Material to process:
• • •

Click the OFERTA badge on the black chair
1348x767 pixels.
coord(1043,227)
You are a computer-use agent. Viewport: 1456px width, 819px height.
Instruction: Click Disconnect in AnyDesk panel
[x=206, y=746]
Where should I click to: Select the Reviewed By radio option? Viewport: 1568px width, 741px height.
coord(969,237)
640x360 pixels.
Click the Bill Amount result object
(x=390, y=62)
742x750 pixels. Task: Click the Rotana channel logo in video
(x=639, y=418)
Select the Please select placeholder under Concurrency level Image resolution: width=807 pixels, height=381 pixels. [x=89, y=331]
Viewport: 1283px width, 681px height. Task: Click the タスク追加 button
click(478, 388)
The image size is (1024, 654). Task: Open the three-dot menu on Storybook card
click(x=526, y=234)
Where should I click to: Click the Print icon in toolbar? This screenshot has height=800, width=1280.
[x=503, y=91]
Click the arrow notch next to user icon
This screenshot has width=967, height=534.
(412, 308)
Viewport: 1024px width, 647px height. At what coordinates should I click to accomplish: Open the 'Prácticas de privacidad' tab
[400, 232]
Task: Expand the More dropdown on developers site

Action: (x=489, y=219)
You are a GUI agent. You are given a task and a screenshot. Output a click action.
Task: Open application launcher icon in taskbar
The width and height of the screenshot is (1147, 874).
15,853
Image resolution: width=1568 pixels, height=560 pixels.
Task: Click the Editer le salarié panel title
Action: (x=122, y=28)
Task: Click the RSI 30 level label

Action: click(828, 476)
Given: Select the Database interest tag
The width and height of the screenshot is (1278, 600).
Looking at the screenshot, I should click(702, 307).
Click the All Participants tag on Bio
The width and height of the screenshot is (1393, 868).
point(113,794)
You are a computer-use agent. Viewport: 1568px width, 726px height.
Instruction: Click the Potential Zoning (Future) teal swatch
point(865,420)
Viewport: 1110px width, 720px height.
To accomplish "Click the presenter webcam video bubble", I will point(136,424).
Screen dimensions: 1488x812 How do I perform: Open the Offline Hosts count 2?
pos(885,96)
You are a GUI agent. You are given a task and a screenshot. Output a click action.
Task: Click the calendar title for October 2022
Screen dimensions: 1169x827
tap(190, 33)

• • •

Required work: Retype the lines of the records above, from the first line through the line containing "(x=390, y=62)", inclusive, reproducing each one precisely.

Answer in full:
Click the OFERTA badge on the black chair
1348x767 pixels.
coord(1043,227)
You are a computer-use agent. Viewport: 1456px width, 819px height.
Instruction: Click Disconnect in AnyDesk panel
[x=206, y=746]
Where should I click to: Select the Reviewed By radio option? Viewport: 1568px width, 741px height.
coord(969,237)
640x360 pixels.
Click the Bill Amount result object
(x=390, y=62)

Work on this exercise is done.